Сергей Голицын - Тайна старого Радуля
– Сто килограммов.
– Гм! Ну вот что, я пойду искать какой-нибудь транспорт, а сейчас вас надо вытащить на свежий воздух. И самое главное – не волнуйтесь.
Он выполз из палатки. Два мальчика и две девочки молча сидели у костра. Они подложили хворосту в огонь, и пламя ярко разгорелось. Лица ребят были насупленные, не по-детски серьезные.
Георгий Николаевич не стал им разъяснять об опасном состоянии их воспитателя, предупредил только, что скоро вернется.
Вместе они выбрали местечко повыше, невдалеке от костра, кое-как перетащили туда больного и положили его на одеяла.
Георгий Николаевич собрался было уходить, как высокая, белокурая, длиннолицая девочка в обтянутом спортивном костюме бесцеремонно загородила ему дорогу.
– Простите, гражданин, но мне, как командиру туристского отряда, необходимо знать… – Голос у девочки был сухой, самоуверенный. – Ответьте мне, пожалуйста, Галя сама напросилась у вас ночевать или это вы ее позвали? – обидчивым тоном спросила она.

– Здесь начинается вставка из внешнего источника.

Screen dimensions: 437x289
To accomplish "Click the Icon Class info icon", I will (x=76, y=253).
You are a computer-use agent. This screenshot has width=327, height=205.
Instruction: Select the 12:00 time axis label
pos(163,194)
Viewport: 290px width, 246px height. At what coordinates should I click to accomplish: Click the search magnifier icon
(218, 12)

– Сейчас не до Гали, надо вашего начальника вылечить! – оборвал Георгий Николаевич девочку, повернулся и стал подниматься по тропинке, скрытой в кустах.
Издали он слышал, что ребята у костра о чем-то оживленно и горячо заспорили.

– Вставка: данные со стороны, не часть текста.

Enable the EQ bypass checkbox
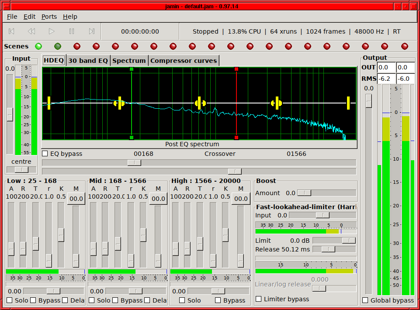Viewport: 420px width, 310px height. coord(45,154)
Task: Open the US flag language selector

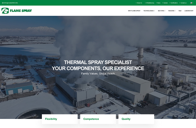Action: pos(192,3)
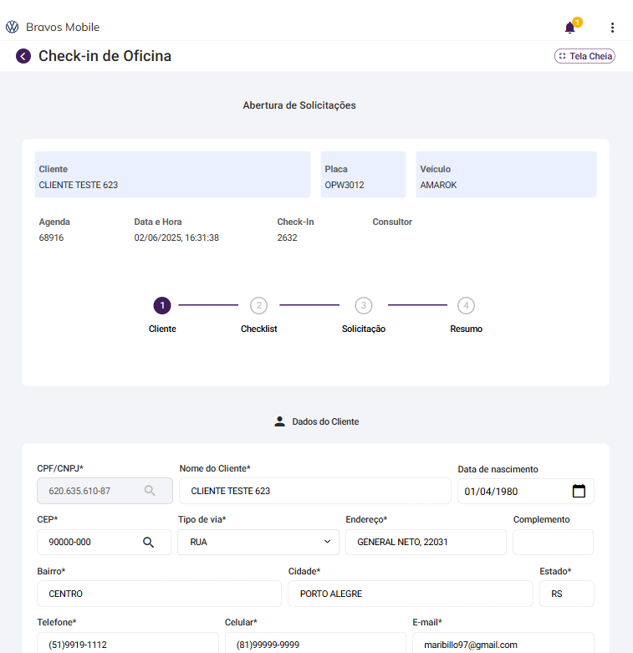Go to step 2 Checklist

tap(259, 305)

Опять опьяняющий озон, смешанный с ароматом черемухи, струями полился в его легкие, опять соловьиный хор обрушил на него свои трели…
Но ему было не до лесных запахов, не до лесных песен. Он думал об опасно заболевшем человеке, когда дорог каждый час.
* * *Между тем все в палатках проснулись, выползли наружу. Весь туристский отряд собрался. Лица у ребят при мерцающем свете костра были тревожные. Многие дрожали не от холода, а от нервных переживаний.
Петр Владимирович лежал на одеялах и глядел на небо. Мальчики и девочки разместились вокруг. Он им объявил, что у него аппендицит и сейчас его отправят в больницу, а их устроят в пионерлагерь.
– Мне трудно говорить от боли… Будьте мужественны, стойки. Через неделю я вернусь совсем здоровым, – закончил он свою речь.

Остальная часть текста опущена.